§ DATASET RECORDS:
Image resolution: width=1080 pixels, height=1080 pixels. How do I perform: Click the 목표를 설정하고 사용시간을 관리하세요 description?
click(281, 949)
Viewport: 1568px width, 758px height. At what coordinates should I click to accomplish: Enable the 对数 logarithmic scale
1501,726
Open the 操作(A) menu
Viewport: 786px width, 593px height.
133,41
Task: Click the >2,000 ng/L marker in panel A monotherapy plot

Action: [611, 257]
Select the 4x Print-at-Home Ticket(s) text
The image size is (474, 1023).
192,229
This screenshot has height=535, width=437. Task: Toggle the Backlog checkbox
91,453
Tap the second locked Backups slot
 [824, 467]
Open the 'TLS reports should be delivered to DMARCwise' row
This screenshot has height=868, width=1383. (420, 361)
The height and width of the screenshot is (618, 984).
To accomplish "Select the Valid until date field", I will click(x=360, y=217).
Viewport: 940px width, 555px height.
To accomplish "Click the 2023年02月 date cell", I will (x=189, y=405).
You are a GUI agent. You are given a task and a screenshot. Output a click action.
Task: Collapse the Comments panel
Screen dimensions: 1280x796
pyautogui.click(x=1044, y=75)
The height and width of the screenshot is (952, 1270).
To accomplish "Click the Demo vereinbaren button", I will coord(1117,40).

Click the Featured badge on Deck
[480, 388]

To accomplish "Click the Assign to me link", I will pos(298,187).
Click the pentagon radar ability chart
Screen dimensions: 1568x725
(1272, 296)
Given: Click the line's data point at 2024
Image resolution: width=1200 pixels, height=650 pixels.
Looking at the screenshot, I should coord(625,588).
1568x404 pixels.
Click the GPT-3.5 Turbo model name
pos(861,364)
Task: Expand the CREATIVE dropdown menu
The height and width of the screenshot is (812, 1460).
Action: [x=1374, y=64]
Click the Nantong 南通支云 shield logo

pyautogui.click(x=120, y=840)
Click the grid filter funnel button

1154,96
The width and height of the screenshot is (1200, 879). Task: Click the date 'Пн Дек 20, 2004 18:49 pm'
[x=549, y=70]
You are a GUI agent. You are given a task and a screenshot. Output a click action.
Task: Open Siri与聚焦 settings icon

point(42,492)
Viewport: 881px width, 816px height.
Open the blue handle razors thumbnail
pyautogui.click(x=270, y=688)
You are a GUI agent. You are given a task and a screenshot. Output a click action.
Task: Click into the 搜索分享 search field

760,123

§ ABOUT THIS EXERCISE:
The records above must be transcribed line for line, exactly.

§ EXERCISE ANSWER:
Image resolution: width=1080 pixels, height=1080 pixels. How do I perform: Click the 목표를 설정하고 사용시간을 관리하세요 description?
click(281, 949)
Viewport: 1568px width, 758px height. At what coordinates should I click to accomplish: Enable the 对数 logarithmic scale
1501,726
Open the 操作(A) menu
Viewport: 786px width, 593px height.
133,41
Task: Click the >2,000 ng/L marker in panel A monotherapy plot

Action: [611, 257]
Select the 4x Print-at-Home Ticket(s) text
The image size is (474, 1023).
192,229
This screenshot has height=535, width=437. Task: Toggle the Backlog checkbox
91,453
Tap the second locked Backups slot
 [824, 467]
Open the 'TLS reports should be delivered to DMARCwise' row
This screenshot has height=868, width=1383. (420, 361)
The height and width of the screenshot is (618, 984).
To accomplish "Select the Valid until date field", I will click(x=360, y=217).
Viewport: 940px width, 555px height.
To accomplish "Click the 2023年02月 date cell", I will (x=189, y=405).
You are a GUI agent. You are given a task and a screenshot. Output a click action.
Task: Collapse the Comments panel
Screen dimensions: 1280x796
pyautogui.click(x=1044, y=75)
The height and width of the screenshot is (952, 1270).
To accomplish "Click the Demo vereinbaren button", I will coord(1117,40).

Click the Featured badge on Deck
[480, 388]

To accomplish "Click the Assign to me link", I will pos(298,187).
Click the pentagon radar ability chart
Screen dimensions: 1568x725
(1272, 296)
Given: Click the line's data point at 2024
Image resolution: width=1200 pixels, height=650 pixels.
Looking at the screenshot, I should coord(625,588).
1568x404 pixels.
Click the GPT-3.5 Turbo model name
pos(861,364)
Task: Expand the CREATIVE dropdown menu
The height and width of the screenshot is (812, 1460).
Action: [x=1374, y=64]
Click the Nantong 南通支云 shield logo

pyautogui.click(x=120, y=840)
Click the grid filter funnel button

1154,96
The width and height of the screenshot is (1200, 879). Task: Click the date 'Пн Дек 20, 2004 18:49 pm'
[x=549, y=70]
You are a GUI agent. You are given a task and a screenshot. Output a click action.
Task: Open Siri与聚焦 settings icon

point(42,492)
Viewport: 881px width, 816px height.
Open the blue handle razors thumbnail
pyautogui.click(x=270, y=688)
You are a GUI agent. You are given a task and a screenshot. Output a click action.
Task: Click into the 搜索分享 search field

760,123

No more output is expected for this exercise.